Indeed, Biden’s efforts to shift from military hegemony to diplomacy have failed on most fronts—nowhere more than in the Middle East, as Mead points out. “No administration in American history has been as committed to Middle East diplomacy as this one,” Mead wrote. “Yet have an administration’s diplomats ever had less success? Mr. Biden tried and failed to get Iran back into a nuclear agreement with the U.S. He tried and failed to get a new Israeli-Palestinian dialogue on track. He tried and failed to stop the civil war in Sudan.”

According to some diplomatic sources, there is a strong sense in the Middle East that Netanyahu in particular is no longer listening to Biden and his team at all; instead, Israel will plow ahead with its escalated war until the next U.S. president, whether it is Kamala Harris or Donald Trump, is sworn in. For the Israelis as well as the Arabs, “there is no political gain in giving Biden any kind of victory,” as one diplomat put it.

As for the U.N. itself, it’s far too soon to write any obituaries. The League of Nations went comatose as World War II got underway (though it wasn’t formally disbanded until 1946), but the U.N.’s constellation of agencies, including the International Atomic Energy Agency and the U.N. Development Program, are still doing critical work in preserving stability around the world. The annual U.N. climate conferences are also an essential forum. And while it’s true that the U.N. has utterly failed in the role some internationalists believe it was designed to fulfill—maintaining global collective security—the world body has played a part in preventing a third world war and may do so again.

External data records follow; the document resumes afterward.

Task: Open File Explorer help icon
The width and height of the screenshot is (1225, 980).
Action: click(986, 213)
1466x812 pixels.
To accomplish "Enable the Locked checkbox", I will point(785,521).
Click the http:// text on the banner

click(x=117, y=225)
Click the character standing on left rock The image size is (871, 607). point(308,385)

So argues Schlesinger. “The U.N. played a direct role in resolving the biggest and most dangerous confrontation we’ve had in the last 75 years, the Cuban Missile Crisis,” he told me in an interview on the U.N.’s 75th anniversary in 2020. Indeed, then-U.N. Ambassador Adlai Stevenson helped avert nuclear war between the United States and the Soviet Union when he famously confronted the Soviet ambassador in the Security Council with evidence of Russian missiles in Cuba, telling him, “You are in the court of world opinion right now.”

No such confrontation is imminent now with either Russia or China, but the White House notes in a fact sheet issued this week: “We rallied 141 countries in the UN General Assembly to condemn Russia’s violations of international law. We used UN Security Council debates to shine a spotlight on Russia’s illegal war and atrocities. We pressed the UN General Assembly to kick Russia off the UN Human Rights Council. We isolated Russia by denying it senior UN appointments and preventing its election to UN bodies.”

Schlesinger counts about 30 cases in its history where the United Nations played a peacemaking role in preventing a regional or local conflict that could have threatened a wider war—some that easily might have drawn in Washington. These include crises in Angola, Cambodia, Croatia, Guatemala, Mozambique, Namibia, Serbia, and South Africa. The United Nations also still acts as a clearinghouse for an endless array of humanitarian aid projects that Washington has no interest in orchestrating—and which rarely garner headlines (among them the much-maligned U.N. Relief and Works Agency in Gaza).

But much will depend on who is elected the next U.S. president on Nov. 5. Harris has consistently stood up for the defense of international rules and norms embodied in the U.N. Charter, while Trump has tended to short-shrift them. Like it or not, the U.N. remains the only real forum for co-opting the Chinas, Irans, and Russias of the future into the international system—or at least what is left of it.